Yes Bank’s founder Rana Kapoor adds a twist to fundraising tale
2 min read.Updated: 11 Sep 2019, 12:01 AM ISTAparna Iyer
Yes Bank courts a global tech firm for a minority stake sale to raise more capital for growth
Co-founder Rana Kapoor is reportedly in talks with Paytm to sell stake simultaneously
That Yes Bank Ltd desperately needs capital for growth is a well-known fact. The bank’s chief Ravneet Gill has used every public forum to drum up the lender’s intention to raise money and seek investors.
The bank did raise about ₹1,900 crore through a qualified institutional placement (QIP) of shares just a month back, but the amount was far from what was required to maintain its regulatory minimum capital, as well as to grow at a decent rate.
As if matters weren’t complicated enough, Yes Bank may now need to compete with another seller of its shares. The bank’s co-founder Rana Kapoor, who was ousted as its chief executive last year, is willing to sell his stake, according to media reports.
Kapoor holds 9.64% in Yes Bank, together with his family members. According to reports, he is willing to sell the stake to One97 Communications Ltd that runs digital wallet Paytm. The stake, which he once referred to as diamonds that would be never sold, is reportedly being valued at ₹2,000 crore.
The moot question is whether Kapoor’s plan to dispose of his diamonds will throw a spanner in the works of the Yes Bank management. After all, there is only so much appetite for the lender’s shares at the moment and a supply of paper worth ₹2,000 crore could further reduce demand for the bank’s primary issue of shares. Not too long ago, while Yes Bank set out to raise $1 billion from its QIP issue, all it managed to gather was a little more than $250 million.
Besides, if Yes Bank has been courting a large strategic investor, it may well start having second thoughts if another large shareholder such as Paytm is expected to come on board.
On the flip side, Kapoor’s exit may alter the perception of investors towards the beleaguered bank favourably, as the overhang of the promoters would cease to exist, and Yes Bank will be viewed as a professionally-run lender.
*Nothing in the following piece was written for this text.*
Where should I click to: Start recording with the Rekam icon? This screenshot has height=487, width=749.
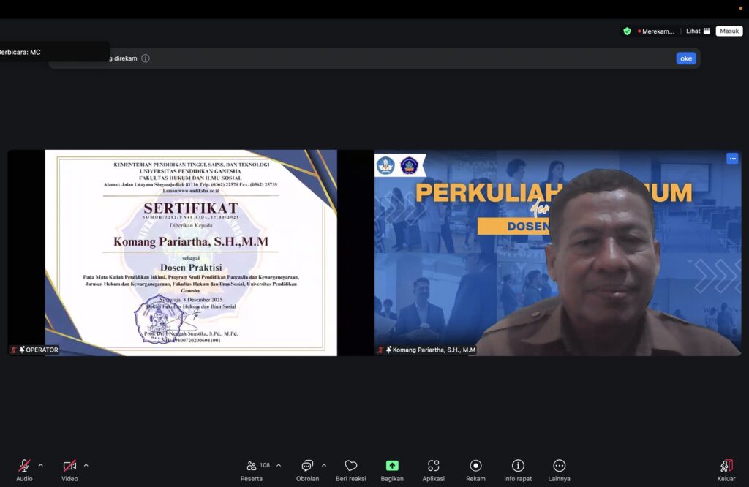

In any case, Gill rushed to calm investors’ nerves by telling reporters that the bank is close to signing an investment deal with a global technology company. “It is close to being a done deal," he told Reuters, adding that the stake sale was likely to be less than 10% to start with, but could increase later. Later, the bank in a notice to bourses said that talks of a deal are speculative, although the lender continues to explore various means of raising capital.
Firms typically refrain from talking about deals that are in the works, and there could be more to Gill’s forthrightness than meets the eye.
Be that as it may, another hurdle is getting the central bank’s approval for inducting these large investors. Whether the regulator will make allowances to its strict bank ownership rules with a view to steady the Yes Bank ship is anybody’s guess.